DATA RECORDS |
- - - - - - -

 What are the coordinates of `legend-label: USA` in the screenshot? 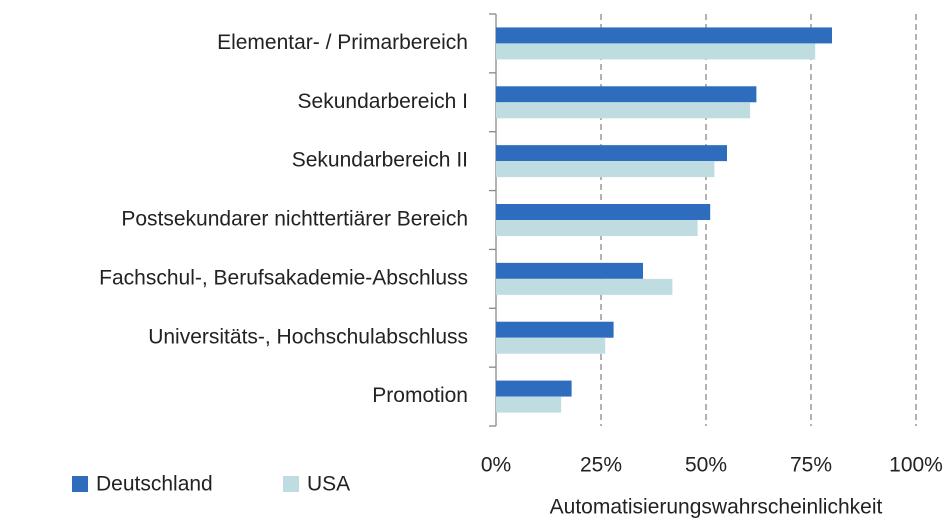 It's located at (328, 484).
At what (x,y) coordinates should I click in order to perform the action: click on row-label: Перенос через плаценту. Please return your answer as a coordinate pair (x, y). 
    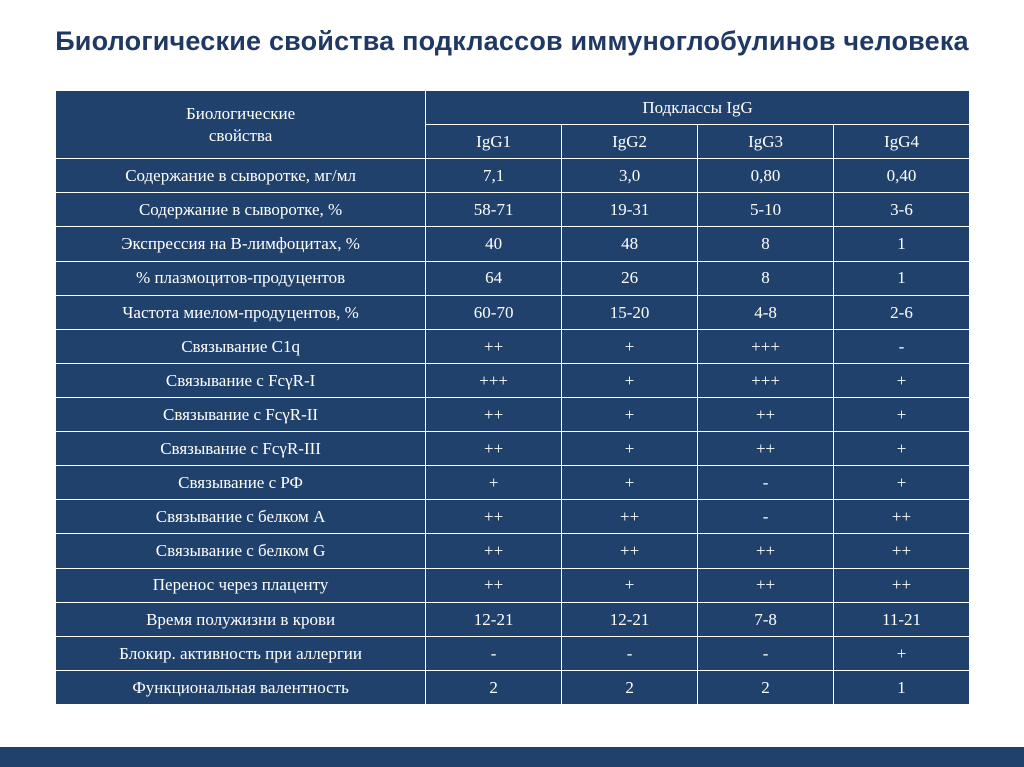
    Looking at the image, I should click on (240, 585).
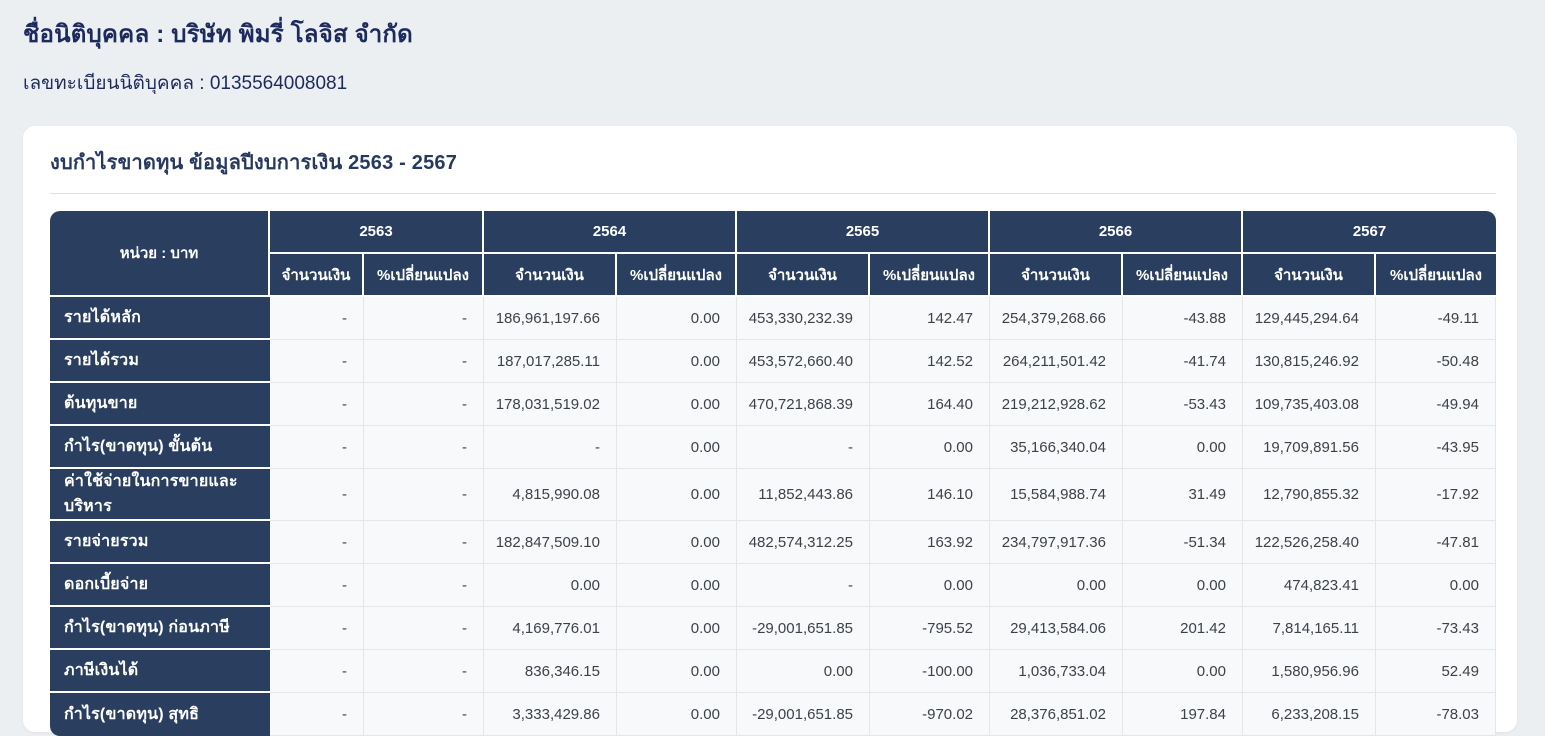  Describe the element at coordinates (1436, 495) in the screenshot. I see `pct-change-cell: -17.92` at that location.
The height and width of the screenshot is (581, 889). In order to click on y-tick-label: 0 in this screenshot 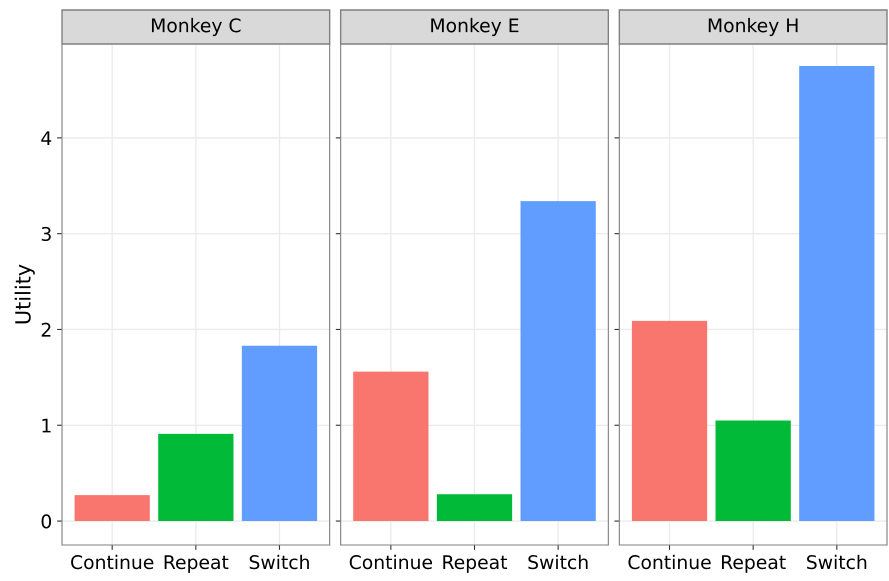, I will do `click(47, 521)`.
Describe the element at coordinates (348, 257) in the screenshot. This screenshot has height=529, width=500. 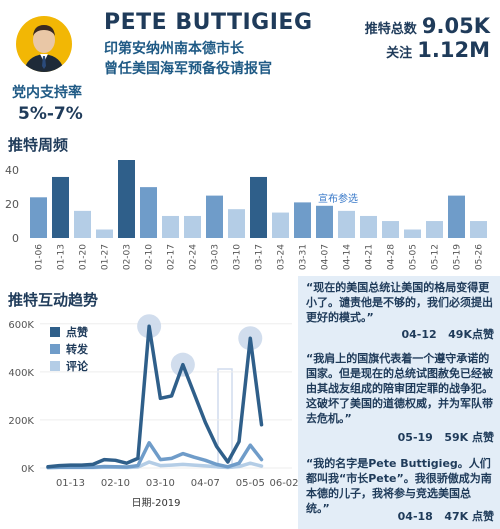
I see `x-tick-label: 04-14` at that location.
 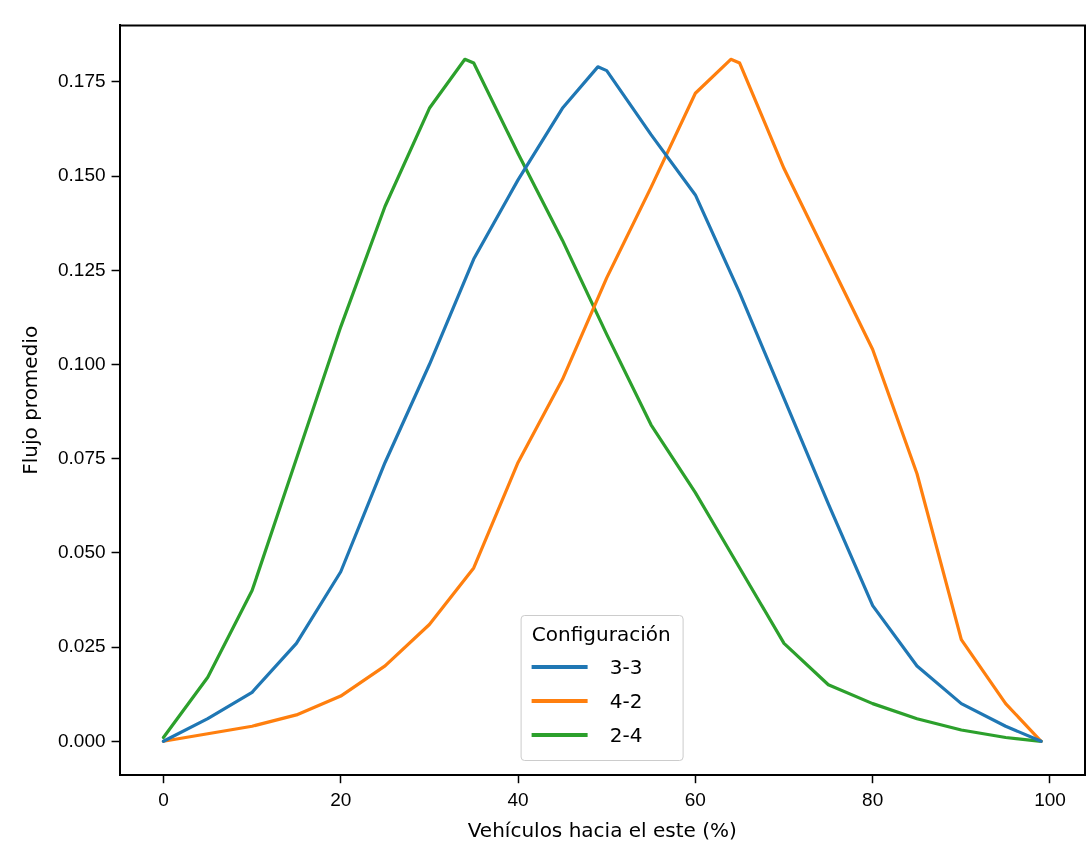 I want to click on y-tick-label: 0.100, so click(x=82, y=363).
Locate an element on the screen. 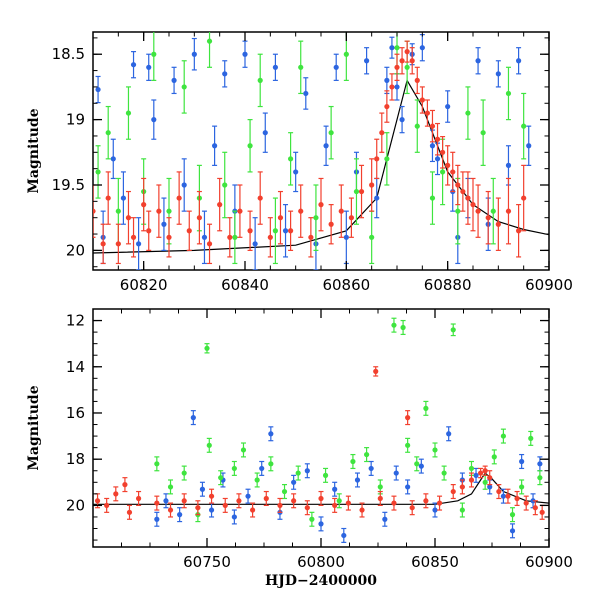 This screenshot has height=600, width=600. bottom-ytick-label: 12 is located at coordinates (76, 321).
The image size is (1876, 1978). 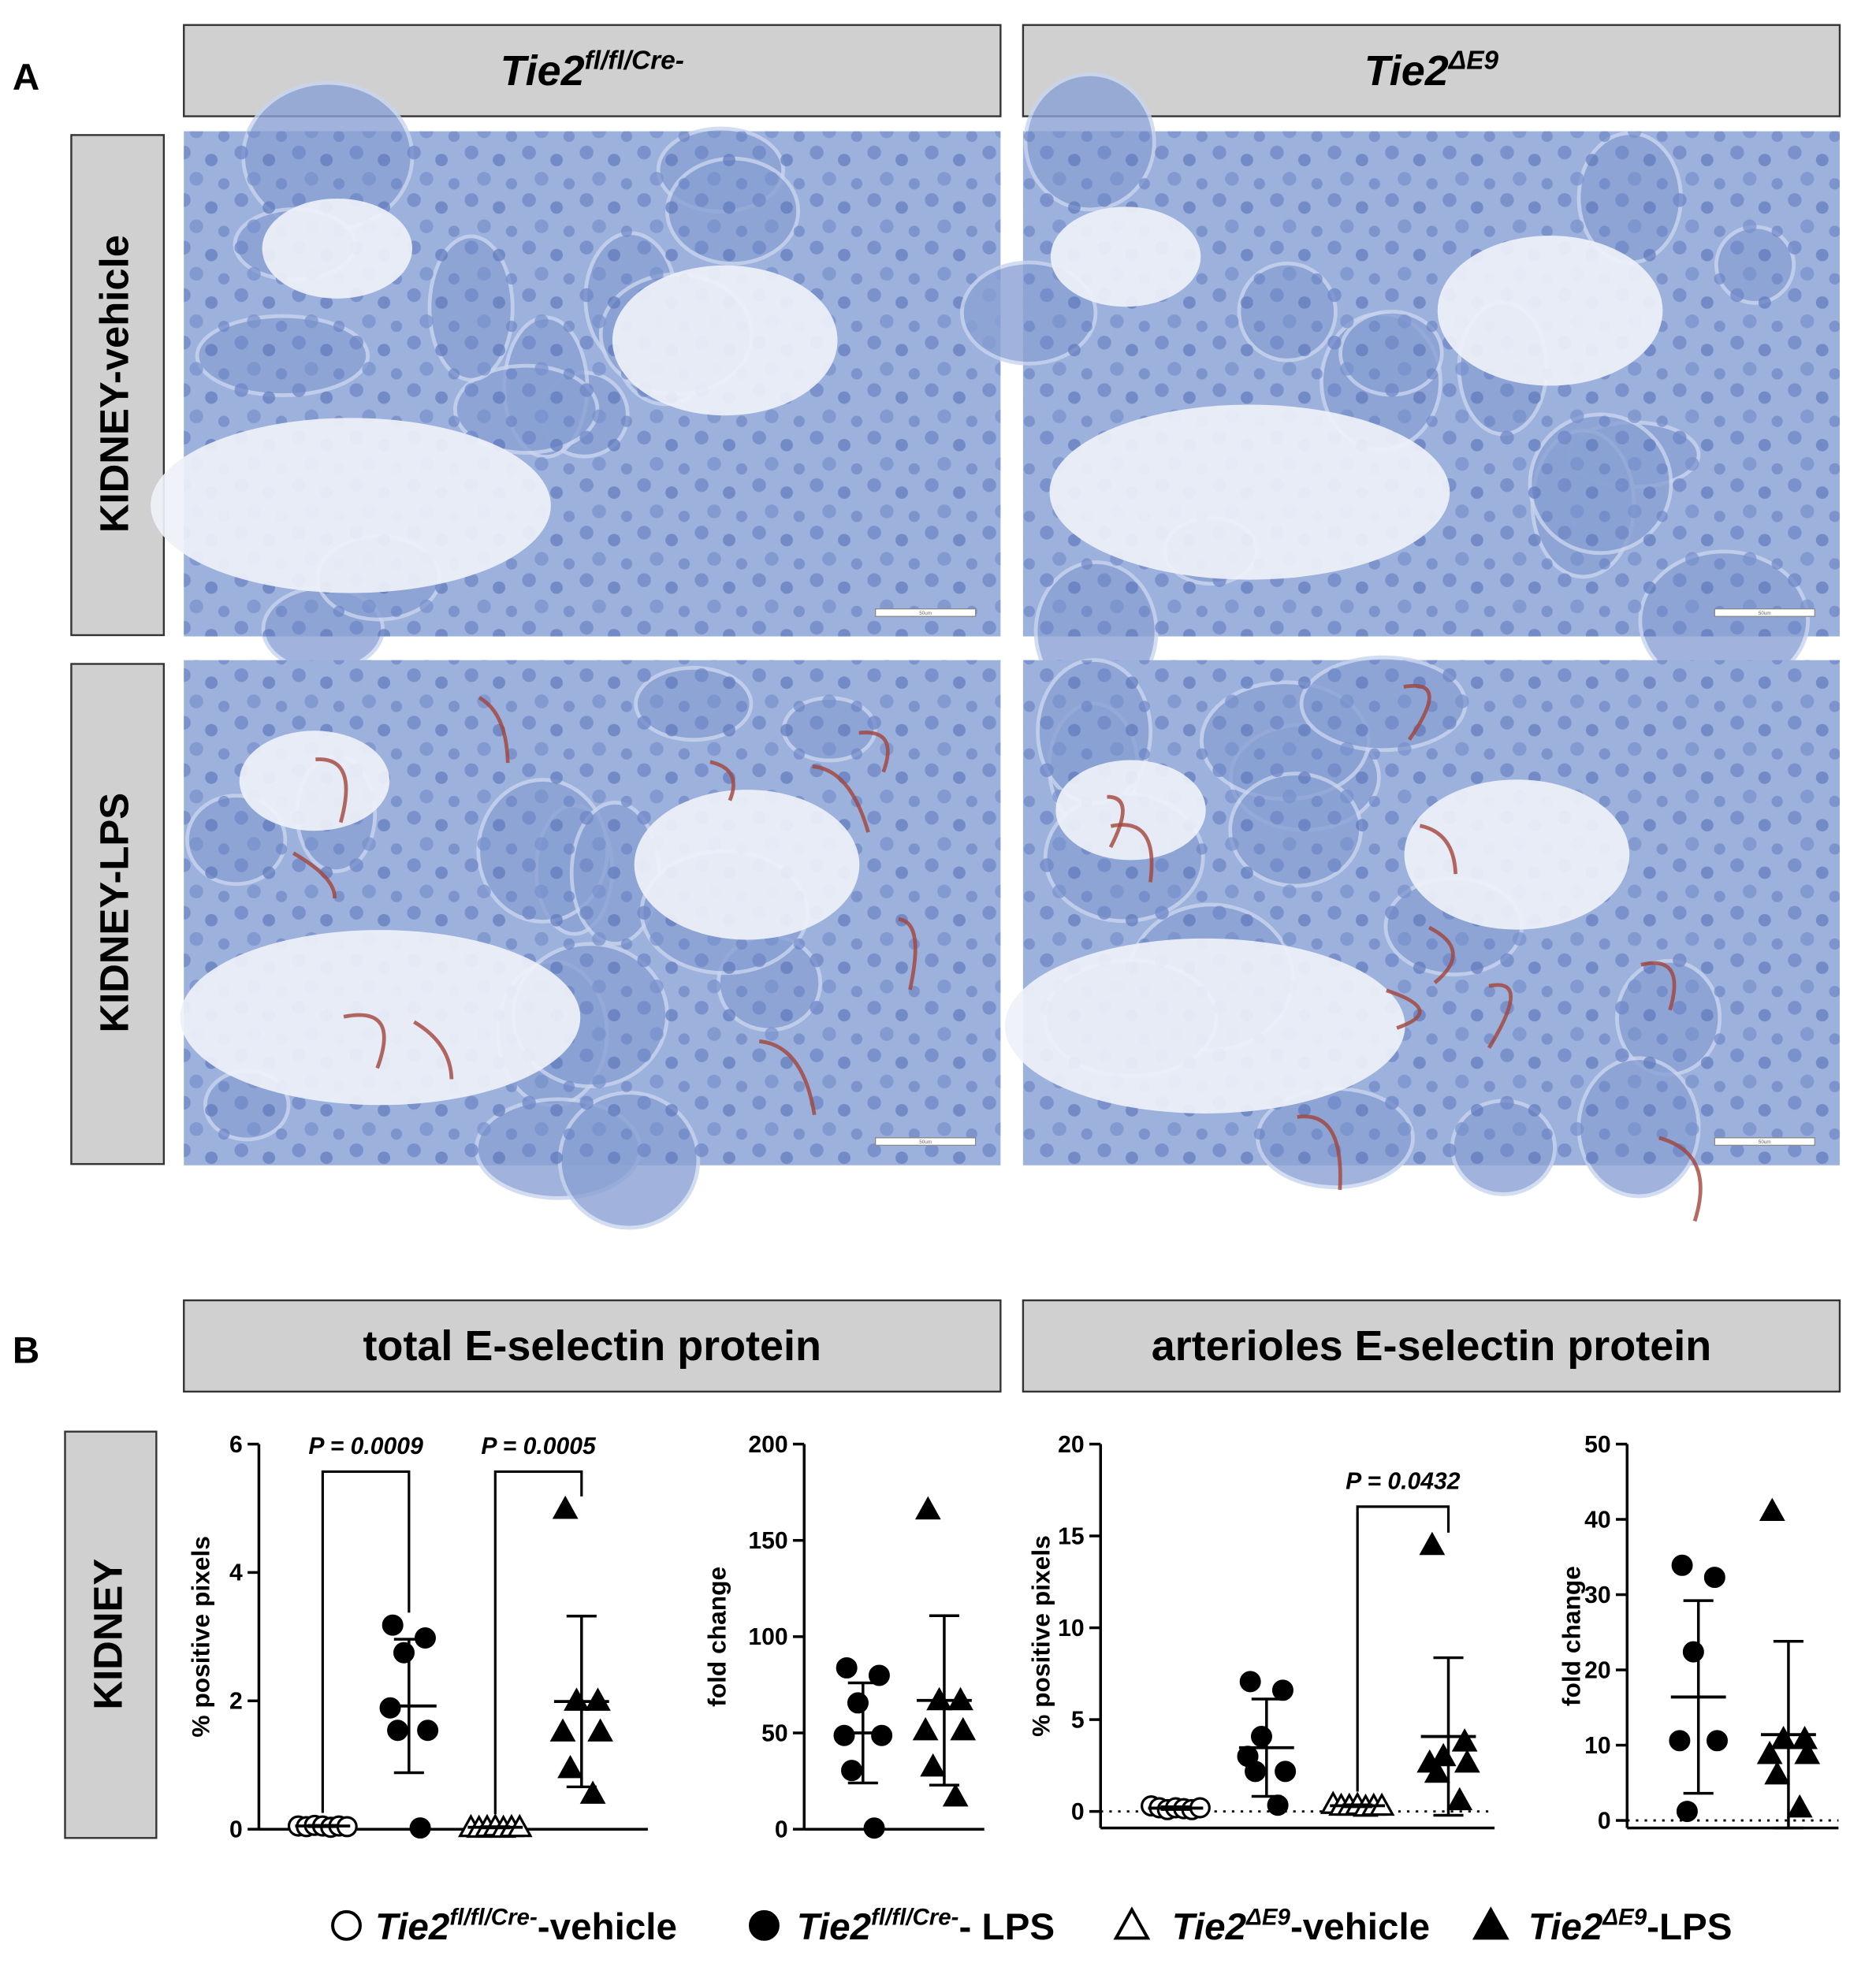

- - - - - - -

PROBLEM STATEMENT |
Convert the lines from the one containing "At what (x,y)" through the one containing "Looking at the" into a numbered list, skipping any blank lines and leaving out the pictures.

SOLVED PROBLEM |
1. At what (x,y) coordinates should I click in order to perform the action: click on row-label: Перенос через плаценту. Please return your answer as a coordinate pair (x, y). 
2.     Looking at the image, I should click on (240, 585).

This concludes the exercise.